_About this exercise:_ Give back, word for word, only the lines from the one containing "Click the skin" to the end of the listing below.

_Source information:_
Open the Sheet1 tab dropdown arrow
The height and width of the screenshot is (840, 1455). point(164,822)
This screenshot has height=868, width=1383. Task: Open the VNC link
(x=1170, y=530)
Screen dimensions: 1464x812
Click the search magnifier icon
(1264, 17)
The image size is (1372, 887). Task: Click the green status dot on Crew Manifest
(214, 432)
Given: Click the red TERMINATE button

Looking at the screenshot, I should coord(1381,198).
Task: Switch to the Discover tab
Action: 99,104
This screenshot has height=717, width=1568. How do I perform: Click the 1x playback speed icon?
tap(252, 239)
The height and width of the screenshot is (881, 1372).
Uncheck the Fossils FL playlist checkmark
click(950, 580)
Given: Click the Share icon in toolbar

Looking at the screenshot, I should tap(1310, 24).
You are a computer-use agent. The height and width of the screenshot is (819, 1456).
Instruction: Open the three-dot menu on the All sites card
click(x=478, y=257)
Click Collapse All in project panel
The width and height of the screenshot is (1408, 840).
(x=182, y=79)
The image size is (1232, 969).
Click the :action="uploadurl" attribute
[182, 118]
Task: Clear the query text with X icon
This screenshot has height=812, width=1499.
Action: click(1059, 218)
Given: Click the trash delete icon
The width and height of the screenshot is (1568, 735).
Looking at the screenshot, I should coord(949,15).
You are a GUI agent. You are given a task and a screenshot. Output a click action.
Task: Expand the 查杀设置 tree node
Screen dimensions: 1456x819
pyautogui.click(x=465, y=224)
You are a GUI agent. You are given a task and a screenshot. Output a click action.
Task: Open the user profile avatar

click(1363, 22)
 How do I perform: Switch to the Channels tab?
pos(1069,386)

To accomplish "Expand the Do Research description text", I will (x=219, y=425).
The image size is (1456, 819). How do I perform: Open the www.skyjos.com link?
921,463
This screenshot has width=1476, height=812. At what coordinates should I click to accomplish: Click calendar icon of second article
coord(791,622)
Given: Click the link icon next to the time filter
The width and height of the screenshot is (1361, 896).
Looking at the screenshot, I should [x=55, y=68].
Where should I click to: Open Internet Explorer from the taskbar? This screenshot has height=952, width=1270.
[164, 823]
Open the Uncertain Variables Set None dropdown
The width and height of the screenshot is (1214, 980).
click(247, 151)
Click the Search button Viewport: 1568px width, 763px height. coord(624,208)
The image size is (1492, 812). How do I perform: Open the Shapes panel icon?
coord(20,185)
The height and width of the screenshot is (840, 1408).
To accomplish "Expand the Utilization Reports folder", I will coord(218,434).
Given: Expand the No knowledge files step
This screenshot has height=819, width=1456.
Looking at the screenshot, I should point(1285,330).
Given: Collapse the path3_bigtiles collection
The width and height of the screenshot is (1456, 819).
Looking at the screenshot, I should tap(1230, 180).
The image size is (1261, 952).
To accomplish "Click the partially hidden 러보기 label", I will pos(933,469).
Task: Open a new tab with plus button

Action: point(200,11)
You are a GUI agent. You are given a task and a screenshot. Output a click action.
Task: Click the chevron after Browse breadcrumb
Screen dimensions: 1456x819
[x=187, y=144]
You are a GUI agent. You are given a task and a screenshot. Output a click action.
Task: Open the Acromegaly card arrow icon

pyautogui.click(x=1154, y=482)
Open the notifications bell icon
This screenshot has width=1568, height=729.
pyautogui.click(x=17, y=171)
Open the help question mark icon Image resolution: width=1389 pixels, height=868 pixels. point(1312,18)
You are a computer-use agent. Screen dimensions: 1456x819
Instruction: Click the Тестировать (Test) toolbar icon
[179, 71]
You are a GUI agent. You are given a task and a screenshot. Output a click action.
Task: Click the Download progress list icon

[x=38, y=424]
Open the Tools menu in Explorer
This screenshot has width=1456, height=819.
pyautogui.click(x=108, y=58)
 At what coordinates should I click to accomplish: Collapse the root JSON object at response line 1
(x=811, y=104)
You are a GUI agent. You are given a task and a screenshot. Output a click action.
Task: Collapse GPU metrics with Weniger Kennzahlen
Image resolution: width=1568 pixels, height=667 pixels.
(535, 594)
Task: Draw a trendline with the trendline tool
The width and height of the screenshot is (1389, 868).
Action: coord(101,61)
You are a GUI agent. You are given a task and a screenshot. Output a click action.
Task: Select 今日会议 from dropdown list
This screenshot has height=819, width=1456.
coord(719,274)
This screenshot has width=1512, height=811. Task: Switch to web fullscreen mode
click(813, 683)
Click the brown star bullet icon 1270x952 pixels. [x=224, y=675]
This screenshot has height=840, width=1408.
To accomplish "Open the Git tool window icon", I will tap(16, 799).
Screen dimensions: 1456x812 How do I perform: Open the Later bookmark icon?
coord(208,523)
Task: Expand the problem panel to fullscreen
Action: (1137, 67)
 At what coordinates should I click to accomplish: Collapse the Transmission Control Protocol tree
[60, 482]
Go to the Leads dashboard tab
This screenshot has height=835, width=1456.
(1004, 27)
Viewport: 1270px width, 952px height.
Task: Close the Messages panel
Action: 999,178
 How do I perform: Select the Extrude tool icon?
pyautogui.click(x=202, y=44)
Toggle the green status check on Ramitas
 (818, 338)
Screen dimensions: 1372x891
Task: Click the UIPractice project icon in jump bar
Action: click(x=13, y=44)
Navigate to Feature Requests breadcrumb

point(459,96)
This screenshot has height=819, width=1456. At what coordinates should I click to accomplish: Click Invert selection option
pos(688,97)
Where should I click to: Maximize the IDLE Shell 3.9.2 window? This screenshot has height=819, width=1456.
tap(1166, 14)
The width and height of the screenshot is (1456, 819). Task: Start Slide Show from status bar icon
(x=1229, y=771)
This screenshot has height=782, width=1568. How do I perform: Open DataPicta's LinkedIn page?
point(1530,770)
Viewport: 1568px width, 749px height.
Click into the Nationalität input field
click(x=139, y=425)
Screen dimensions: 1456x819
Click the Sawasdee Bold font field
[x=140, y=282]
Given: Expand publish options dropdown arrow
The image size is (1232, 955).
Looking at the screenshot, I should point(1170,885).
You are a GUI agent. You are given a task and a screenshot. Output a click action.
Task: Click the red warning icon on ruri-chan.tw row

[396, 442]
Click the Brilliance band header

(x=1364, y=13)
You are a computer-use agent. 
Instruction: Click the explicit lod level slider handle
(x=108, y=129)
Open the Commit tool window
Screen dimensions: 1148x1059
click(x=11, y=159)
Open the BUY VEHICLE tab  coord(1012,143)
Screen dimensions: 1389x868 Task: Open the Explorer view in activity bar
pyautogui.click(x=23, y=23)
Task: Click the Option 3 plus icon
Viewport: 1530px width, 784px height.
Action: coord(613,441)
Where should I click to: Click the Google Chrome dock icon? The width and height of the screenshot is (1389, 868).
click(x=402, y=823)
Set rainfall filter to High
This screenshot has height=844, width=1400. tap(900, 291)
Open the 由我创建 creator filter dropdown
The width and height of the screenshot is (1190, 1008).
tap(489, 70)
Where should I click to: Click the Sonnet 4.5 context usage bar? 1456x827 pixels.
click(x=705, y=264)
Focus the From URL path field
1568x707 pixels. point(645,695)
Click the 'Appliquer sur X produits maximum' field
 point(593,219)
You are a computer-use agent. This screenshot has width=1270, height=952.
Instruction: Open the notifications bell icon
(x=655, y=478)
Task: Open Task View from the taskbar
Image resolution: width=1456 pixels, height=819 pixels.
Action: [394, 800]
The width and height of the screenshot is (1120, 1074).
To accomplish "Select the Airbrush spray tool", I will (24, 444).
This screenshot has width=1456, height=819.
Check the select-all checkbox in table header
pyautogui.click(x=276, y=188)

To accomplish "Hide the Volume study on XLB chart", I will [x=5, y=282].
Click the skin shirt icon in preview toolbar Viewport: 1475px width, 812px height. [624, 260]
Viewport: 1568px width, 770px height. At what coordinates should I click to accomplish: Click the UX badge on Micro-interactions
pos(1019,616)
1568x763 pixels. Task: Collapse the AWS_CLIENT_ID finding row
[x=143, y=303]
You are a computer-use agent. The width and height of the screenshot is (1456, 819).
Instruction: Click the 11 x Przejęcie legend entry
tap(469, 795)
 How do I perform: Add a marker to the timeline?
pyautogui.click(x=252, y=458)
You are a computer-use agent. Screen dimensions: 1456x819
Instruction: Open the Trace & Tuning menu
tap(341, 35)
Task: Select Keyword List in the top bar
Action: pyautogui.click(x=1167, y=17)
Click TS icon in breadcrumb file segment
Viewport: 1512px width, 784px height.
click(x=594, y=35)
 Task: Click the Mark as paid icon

_Worked solution:_
Click the skin shirt icon in preview toolbar Viewport: 1475px width, 812px height. [624, 260]
Viewport: 1568px width, 770px height. At what coordinates should I click to accomplish: Click the UX badge on Micro-interactions
pos(1019,616)
1568x763 pixels. Task: Collapse the AWS_CLIENT_ID finding row
[x=143, y=303]
You are a computer-use agent. The width and height of the screenshot is (1456, 819).
Instruction: Click the 11 x Przejęcie legend entry
tap(469, 795)
 How do I perform: Add a marker to the timeline?
pyautogui.click(x=252, y=458)
You are a computer-use agent. Screen dimensions: 1456x819
Instruction: Open the Trace & Tuning menu
tap(341, 35)
Task: Select Keyword List in the top bar
Action: pyautogui.click(x=1167, y=17)
Click TS icon in breadcrumb file segment
Viewport: 1512px width, 784px height.
click(x=594, y=35)
 Task: Click the Mark as paid icon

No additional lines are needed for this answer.